Marisa shoved her foot into her boot and yanked the zipper closed. “You bought your boots from the co-op.” She handed Lena her cell phone. 

“You should have bought yours there, too.” Lena dutifully pointed the lens at her sister.

 “Take a couple this time.” Marisa leaned back on her hands and arched her back, her hair nearly brushing the hay bale, and the expression on her face pouty like the girls in the magazines she was always looking at.

Lena snapped several photos and held out the phone. “All those high heels are good for is punching holes in the ground.” 

“Oh, Lena.” Marisa’s voice dropped as if she was sharing a secret. “If you ever looked up from your animals long enough, you’d see there’s so much more to the world.” Her thumbs rapidly tapped the tiny keyboard of her phone.

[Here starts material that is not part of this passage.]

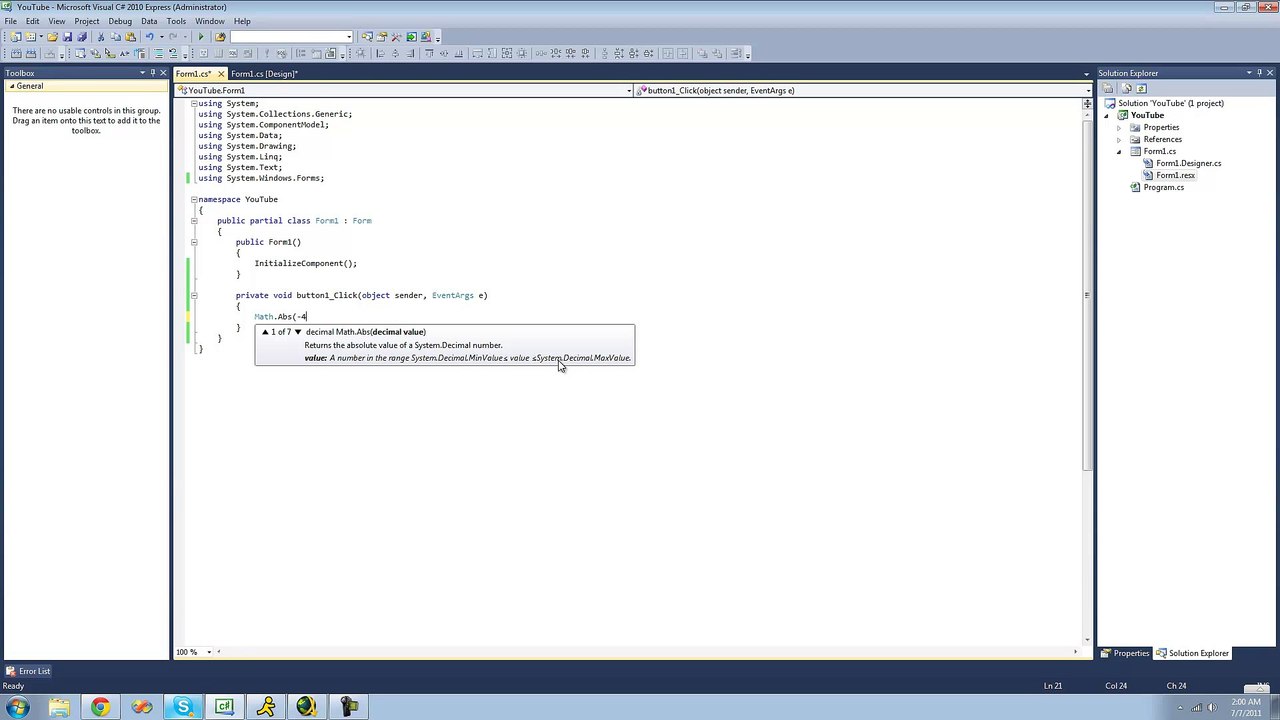Image resolution: width=1280 pixels, height=720 pixels.
Task: Click Refresh icon in Solution Explorer toolbar
Action: tap(1141, 89)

In the center of the midway, a carnival guy held a long-handled mallet and called out to people as they passed by. He was older—somewhere in his twenties—and wore a tank top. Green and blue tattoos covered his arms and his biceps bulged as he pointed the oversized hammer at the tower behind him. It looked like a giant thermometer with numbers running along one edge, and High Striker spelled out on the other. 

“Come on, men. There’s no easier way to impress the ladies.” He grabbed the mallet and tapped the plate. “You just have to find the proper motivation if you want to get it up…” He pointed with his chin to the top of the game and paused dramatically. “There.” He craned his neck and leered at Marisa. Lena wondered if he was looking up her sister’s skirt. “What happens later is up to you.”

 Never breaking eye contact, he took a mighty swing. The puck raced up the tower, setting off a rainbow of lights and whistles before it smashed into the bell at the top. He winked in their direction. “Score.” 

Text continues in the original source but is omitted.